[Source]
------------------------------------------------------------

My stepdad says stuff like this all the friggen time, and we're in North Central Illinois.  Most of them I can't repeat here, but he does the 'busier than a one armed paper hanger' one, and 'slicker than snot on a doornob'.  Then there is one about a goat...and one about a burlap sack...but I can't repeat those (or completely remember them)...wait...I think the goat and the burlap sack are the same saying...I dunno...I think he makes a lot of them up.


----------



## terri (Nov 4, 2005)

About as bright as a box of rocks. 

Dumb as a post. 

Not playing with a full deck of cards.


----------



## anicole (Nov 4, 2005)

slick as a mole's a$$

worthless as t**s on a boar hawg


----------



## photo gal (Nov 4, 2005)

~When the chips are down, the buffalo is empty.


----------



## M @ k o (Nov 4, 2005)

Well, I just ate. 

Now I'm fuller thanna two headed bully goat.


----------



## anicole (Nov 4, 2005)

M @ k o said:
			
		

> Well, I just ate.
> 
> Now I'm fuller thanna two headed bully goat.


 
there's another one about a billy goat that is just not suitable ... but funny nonetheless!


----------



## mygrain (Nov 4, 2005)

------------------------------------------------------------

[Entries provided]
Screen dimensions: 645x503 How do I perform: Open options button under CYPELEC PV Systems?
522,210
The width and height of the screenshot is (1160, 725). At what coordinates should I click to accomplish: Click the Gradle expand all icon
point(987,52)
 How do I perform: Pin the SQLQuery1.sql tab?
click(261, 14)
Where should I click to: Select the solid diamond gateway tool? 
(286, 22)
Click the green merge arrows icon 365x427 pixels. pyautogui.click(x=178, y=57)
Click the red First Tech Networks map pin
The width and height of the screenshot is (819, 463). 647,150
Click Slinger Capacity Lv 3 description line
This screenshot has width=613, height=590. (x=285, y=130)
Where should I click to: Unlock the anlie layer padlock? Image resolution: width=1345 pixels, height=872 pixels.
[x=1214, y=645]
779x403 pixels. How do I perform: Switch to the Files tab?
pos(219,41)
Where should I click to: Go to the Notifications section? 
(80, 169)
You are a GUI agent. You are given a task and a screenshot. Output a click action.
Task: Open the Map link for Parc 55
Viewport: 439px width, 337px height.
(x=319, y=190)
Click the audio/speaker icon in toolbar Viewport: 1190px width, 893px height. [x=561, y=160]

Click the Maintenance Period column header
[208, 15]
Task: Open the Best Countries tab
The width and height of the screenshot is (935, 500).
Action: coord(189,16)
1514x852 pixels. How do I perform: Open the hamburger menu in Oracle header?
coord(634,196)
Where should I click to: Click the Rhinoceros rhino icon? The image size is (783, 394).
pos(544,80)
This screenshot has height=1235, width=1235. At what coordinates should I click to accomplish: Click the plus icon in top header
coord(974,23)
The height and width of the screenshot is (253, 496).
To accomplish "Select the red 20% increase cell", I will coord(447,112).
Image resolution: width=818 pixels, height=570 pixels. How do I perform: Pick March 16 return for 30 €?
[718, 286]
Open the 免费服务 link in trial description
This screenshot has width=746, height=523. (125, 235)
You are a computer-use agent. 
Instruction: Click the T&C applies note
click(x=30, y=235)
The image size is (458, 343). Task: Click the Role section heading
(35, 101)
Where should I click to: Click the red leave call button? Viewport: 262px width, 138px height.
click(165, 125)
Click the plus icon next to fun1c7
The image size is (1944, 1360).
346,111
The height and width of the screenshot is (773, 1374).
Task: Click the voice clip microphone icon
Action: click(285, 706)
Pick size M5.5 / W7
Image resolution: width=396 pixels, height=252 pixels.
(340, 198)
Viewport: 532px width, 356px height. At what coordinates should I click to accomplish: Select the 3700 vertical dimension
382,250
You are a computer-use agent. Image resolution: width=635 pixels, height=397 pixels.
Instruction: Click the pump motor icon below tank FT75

------------------------------------------------------------

[Exercise task 1] Using the forum thread on folksy sayings, explain why the first poster doesn't share the sayings about a goat and a burlap sack.
[Exercise task 2] List each username that appears in a post header in the forum thread on folksy sayings, naming each one only once.
[Exercise task 3] Continue the forum thread on folksy sayings from where it stops.

[Exercise output 1] The poster says they can't repeat those sayings there and also can't completely remember them.

[Exercise output 2] terri, anicole, photo gal, M @ k o, mygrain

[Exercise output 3]
Queerer than a football bat. (queer in the literal sense..not that there's anything wrong with that).

Colder than a witch's titty.

I've heard of cooter brown before...I do know that "cooter" means turtle in southern lingo. maybe google can help...brb...

DRUNK AS COOTER BROWN - adj. phrase. Also "drunk as Cooter, ~ Cooty Brown. Chiefly South. Very intoxicated. "This is a Black expression very familiar to the informant, who is from New Jersey. She says it is current and, so far as she knows, it 'came up with the Blacks from the Carolinas.' She thinks it probably derives from some proverbial drunkard." From "Dictionary of American Regional English," Volume 1 by Frederic G. Cassidy (1985, Belknap Press of Harvard University Press, Cambridge, Mass., and London, England). Page 769-770.


----------



## aprilraven (Nov 4, 2005)

hey pallie, isnt that hotter than a two p*tterd billy goat???

and you gotta love  poor than job's turkey....
or poor as a church mouse....
blacker than the ace of spades...

when your doing real well... your sh*ttin' in high cotton... 
or if your really doing well... your eating high on the hawg...

snow is a**hole deep to a tall injun'......( we are indian, so please dont take offense.)
colder than a well diggers rear....

what about  well i'll be dad blamed.....( you think there is something there about fatherhood??)

bumfuzzeled??  ever hear that?    

my father used to say:
i've been to a state fair, a county fair, a howg calling, goat ropin', and a road paving, and never seen anything like that before........( always made me bust out laughing..)

oooh... and that poor guy's teeth were so bad, he could eat corn thru a pick-ed fence...


----------



## mygrain (Nov 4, 2005)

"He doesn't know his ass from a hole in the ground."
or a variation "he doesn't know his ass from his elbow".


----------



## Corry (Nov 4, 2005)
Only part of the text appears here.